→ **About this exercise**:
Copy word for word, please, the lines of the entries below running from the one containing "Click the 'Posted: 2" to the one containing "Given: Click the share", both ends included.

→ **The records**:
——————————

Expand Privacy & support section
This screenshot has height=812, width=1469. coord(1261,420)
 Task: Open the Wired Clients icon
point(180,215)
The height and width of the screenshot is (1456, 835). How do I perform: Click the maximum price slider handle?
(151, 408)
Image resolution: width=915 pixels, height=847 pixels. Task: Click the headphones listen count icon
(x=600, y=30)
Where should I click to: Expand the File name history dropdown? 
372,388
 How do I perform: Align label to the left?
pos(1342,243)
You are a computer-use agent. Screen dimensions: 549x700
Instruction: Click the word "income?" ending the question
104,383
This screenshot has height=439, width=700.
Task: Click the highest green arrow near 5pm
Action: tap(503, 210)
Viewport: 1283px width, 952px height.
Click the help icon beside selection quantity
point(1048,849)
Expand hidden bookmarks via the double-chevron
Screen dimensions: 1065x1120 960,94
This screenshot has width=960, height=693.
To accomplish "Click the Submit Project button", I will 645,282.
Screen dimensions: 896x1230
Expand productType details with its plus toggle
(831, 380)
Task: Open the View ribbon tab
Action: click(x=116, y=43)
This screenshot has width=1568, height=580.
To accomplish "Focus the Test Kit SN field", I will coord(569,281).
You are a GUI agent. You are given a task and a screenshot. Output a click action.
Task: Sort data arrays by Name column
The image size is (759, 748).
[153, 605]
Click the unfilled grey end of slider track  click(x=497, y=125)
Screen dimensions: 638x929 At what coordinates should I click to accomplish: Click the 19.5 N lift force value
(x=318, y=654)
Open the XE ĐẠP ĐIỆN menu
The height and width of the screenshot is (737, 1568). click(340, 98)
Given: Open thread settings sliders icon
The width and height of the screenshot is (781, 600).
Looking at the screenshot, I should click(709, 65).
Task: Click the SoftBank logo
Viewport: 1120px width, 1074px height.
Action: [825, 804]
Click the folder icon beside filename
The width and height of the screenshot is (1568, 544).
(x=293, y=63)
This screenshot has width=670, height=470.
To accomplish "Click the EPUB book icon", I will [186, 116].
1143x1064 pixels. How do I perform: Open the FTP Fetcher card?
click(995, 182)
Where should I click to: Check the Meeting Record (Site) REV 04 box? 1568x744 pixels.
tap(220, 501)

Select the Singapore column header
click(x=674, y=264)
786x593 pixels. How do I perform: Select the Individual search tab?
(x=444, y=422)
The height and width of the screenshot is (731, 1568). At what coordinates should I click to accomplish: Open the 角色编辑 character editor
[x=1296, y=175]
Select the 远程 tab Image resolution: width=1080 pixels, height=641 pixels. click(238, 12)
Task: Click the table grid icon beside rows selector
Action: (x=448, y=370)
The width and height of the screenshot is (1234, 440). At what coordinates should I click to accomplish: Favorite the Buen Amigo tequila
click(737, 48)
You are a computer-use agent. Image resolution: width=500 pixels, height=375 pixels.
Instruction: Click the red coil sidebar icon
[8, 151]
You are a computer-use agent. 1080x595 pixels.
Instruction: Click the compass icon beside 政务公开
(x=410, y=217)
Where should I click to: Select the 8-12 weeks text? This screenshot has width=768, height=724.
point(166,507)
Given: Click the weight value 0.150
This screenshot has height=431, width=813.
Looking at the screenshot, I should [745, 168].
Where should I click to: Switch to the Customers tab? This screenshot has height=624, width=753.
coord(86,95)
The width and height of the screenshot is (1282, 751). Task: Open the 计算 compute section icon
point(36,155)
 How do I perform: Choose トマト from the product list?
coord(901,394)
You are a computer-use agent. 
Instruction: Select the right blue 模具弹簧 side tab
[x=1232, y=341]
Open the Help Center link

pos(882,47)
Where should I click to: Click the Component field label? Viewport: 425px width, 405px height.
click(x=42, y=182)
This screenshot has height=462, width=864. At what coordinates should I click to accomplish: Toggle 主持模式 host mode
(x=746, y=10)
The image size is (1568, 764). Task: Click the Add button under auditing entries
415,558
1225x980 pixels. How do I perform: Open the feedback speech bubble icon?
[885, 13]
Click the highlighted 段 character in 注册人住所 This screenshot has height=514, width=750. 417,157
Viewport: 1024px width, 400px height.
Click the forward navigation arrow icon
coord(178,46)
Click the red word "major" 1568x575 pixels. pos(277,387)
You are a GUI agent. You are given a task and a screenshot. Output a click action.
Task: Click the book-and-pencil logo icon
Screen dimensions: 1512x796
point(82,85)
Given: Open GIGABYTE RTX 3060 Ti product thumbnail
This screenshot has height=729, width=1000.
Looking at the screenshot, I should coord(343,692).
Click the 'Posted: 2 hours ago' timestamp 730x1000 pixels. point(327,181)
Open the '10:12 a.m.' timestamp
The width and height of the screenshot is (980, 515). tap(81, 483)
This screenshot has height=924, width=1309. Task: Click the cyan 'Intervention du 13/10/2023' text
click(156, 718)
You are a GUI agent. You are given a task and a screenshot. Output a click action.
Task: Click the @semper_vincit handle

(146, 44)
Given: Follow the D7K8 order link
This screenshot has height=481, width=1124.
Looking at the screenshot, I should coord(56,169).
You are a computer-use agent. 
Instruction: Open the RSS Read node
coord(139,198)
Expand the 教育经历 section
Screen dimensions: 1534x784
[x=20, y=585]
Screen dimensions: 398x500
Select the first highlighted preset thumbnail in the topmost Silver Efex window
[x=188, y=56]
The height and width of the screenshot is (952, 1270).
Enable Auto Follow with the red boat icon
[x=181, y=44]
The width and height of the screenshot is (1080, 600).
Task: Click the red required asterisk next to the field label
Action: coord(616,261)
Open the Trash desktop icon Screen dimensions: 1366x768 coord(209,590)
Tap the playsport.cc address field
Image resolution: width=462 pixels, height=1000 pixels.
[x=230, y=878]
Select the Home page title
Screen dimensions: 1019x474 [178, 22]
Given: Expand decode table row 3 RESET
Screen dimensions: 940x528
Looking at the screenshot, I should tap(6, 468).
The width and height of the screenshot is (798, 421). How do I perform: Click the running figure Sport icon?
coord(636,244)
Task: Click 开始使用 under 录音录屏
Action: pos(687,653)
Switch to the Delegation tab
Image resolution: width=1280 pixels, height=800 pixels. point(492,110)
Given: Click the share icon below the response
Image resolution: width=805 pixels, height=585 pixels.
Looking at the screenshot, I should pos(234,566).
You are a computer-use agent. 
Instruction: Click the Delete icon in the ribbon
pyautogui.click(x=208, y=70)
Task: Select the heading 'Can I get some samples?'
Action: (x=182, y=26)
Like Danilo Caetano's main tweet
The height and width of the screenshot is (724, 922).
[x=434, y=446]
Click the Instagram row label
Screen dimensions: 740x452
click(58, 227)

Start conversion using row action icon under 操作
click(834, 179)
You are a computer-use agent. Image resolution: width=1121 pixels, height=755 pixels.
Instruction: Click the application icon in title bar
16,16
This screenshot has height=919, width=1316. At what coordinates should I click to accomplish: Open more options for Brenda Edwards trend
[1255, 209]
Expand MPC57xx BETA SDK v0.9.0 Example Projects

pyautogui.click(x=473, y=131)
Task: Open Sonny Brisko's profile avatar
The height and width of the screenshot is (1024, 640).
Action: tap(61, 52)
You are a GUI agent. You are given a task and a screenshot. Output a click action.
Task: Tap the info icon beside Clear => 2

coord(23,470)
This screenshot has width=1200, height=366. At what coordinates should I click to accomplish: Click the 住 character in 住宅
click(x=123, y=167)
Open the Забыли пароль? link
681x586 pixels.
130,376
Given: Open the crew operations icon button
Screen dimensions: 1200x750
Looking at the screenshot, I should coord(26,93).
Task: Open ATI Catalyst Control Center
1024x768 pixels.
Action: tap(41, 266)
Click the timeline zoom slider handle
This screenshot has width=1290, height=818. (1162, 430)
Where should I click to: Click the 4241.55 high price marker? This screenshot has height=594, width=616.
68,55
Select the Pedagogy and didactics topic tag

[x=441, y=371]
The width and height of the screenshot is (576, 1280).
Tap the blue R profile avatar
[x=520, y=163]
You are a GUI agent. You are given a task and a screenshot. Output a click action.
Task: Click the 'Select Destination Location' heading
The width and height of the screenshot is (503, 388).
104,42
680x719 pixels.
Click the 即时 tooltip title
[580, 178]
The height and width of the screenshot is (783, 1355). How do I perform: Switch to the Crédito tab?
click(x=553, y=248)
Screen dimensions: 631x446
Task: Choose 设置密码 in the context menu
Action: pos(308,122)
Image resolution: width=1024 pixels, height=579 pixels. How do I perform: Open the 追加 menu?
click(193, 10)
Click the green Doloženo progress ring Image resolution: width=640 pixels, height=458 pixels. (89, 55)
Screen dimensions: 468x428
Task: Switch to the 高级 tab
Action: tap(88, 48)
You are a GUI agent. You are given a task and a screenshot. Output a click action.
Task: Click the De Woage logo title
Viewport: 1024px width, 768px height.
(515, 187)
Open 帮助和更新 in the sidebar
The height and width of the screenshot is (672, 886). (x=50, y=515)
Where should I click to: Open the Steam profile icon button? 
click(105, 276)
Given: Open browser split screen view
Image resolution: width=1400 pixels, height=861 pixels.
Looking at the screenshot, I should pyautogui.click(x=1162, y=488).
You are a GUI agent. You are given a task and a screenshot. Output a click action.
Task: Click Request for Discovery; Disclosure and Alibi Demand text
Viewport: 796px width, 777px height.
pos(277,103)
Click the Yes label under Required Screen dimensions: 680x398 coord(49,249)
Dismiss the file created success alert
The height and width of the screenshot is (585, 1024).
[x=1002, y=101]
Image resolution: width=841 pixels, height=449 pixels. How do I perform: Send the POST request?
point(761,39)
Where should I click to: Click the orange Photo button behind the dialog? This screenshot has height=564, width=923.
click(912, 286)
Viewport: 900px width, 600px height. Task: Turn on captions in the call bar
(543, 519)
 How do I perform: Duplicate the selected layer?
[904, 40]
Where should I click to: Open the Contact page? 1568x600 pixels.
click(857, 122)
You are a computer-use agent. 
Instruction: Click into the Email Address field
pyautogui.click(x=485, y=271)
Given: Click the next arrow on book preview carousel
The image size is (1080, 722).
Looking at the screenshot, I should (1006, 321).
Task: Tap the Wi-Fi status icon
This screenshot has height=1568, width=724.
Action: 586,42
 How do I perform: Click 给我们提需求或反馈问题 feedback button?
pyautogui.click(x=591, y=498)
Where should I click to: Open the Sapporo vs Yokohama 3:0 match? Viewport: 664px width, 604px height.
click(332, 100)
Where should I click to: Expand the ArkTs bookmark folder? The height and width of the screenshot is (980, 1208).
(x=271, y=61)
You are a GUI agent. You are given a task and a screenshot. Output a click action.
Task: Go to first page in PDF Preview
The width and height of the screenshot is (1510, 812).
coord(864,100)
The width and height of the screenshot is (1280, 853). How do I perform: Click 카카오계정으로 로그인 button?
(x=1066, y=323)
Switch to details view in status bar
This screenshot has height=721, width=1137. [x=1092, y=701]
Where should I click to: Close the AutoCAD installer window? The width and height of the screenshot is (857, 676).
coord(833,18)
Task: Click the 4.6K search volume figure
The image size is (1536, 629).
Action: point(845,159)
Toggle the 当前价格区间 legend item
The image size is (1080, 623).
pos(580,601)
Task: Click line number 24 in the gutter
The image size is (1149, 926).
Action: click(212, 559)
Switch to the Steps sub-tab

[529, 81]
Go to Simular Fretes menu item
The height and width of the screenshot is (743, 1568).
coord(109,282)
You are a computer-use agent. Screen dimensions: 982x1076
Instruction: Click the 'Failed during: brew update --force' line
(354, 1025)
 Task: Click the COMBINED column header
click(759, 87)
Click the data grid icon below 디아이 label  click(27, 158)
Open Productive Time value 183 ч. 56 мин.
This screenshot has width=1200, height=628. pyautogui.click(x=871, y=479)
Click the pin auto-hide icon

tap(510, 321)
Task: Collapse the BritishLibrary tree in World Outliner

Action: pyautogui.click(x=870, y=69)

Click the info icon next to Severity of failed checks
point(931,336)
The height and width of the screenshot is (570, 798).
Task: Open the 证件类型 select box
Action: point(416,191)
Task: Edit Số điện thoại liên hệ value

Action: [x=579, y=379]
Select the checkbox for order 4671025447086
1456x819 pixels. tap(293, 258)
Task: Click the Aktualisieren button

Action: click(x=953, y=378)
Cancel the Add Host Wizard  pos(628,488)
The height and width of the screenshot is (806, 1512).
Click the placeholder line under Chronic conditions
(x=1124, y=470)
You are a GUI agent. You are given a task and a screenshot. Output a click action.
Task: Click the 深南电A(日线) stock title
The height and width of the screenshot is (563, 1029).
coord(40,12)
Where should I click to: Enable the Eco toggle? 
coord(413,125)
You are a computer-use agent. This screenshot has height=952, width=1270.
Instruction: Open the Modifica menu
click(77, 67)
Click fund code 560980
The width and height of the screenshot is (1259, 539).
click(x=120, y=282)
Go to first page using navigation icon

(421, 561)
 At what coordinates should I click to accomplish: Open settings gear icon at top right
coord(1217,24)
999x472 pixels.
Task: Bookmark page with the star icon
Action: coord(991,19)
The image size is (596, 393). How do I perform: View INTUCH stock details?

——————————

→ **Your response**:
Click the 'Posted: 2 hours ago' timestamp 730x1000 pixels. point(327,181)
Open the '10:12 a.m.' timestamp
The width and height of the screenshot is (980, 515). tap(81, 483)
This screenshot has height=924, width=1309. Task: Click the cyan 'Intervention du 13/10/2023' text
click(156, 718)
You are a GUI agent. You are given a task and a screenshot. Output a click action.
Task: Click the @semper_vincit handle

(146, 44)
Given: Follow the D7K8 order link
This screenshot has height=481, width=1124.
Looking at the screenshot, I should coord(56,169).
You are a computer-use agent. 
Instruction: Open the RSS Read node
coord(139,198)
Expand the 教育经历 section
Screen dimensions: 1534x784
[x=20, y=585]
Screen dimensions: 398x500
Select the first highlighted preset thumbnail in the topmost Silver Efex window
[x=188, y=56]
The height and width of the screenshot is (952, 1270).
Enable Auto Follow with the red boat icon
[x=181, y=44]
The width and height of the screenshot is (1080, 600).
Task: Click the red required asterisk next to the field label
Action: coord(616,261)
Open the Trash desktop icon Screen dimensions: 1366x768 coord(209,590)
Tap the playsport.cc address field
Image resolution: width=462 pixels, height=1000 pixels.
[x=230, y=878]
Select the Home page title
Screen dimensions: 1019x474 [178, 22]
Given: Expand decode table row 3 RESET
Screen dimensions: 940x528
Looking at the screenshot, I should tap(6, 468).
The width and height of the screenshot is (798, 421). How do I perform: Click the running figure Sport icon?
coord(636,244)
Task: Click 开始使用 under 录音录屏
Action: pos(687,653)
Switch to the Delegation tab
Image resolution: width=1280 pixels, height=800 pixels. point(492,110)
Given: Click the share icon below the response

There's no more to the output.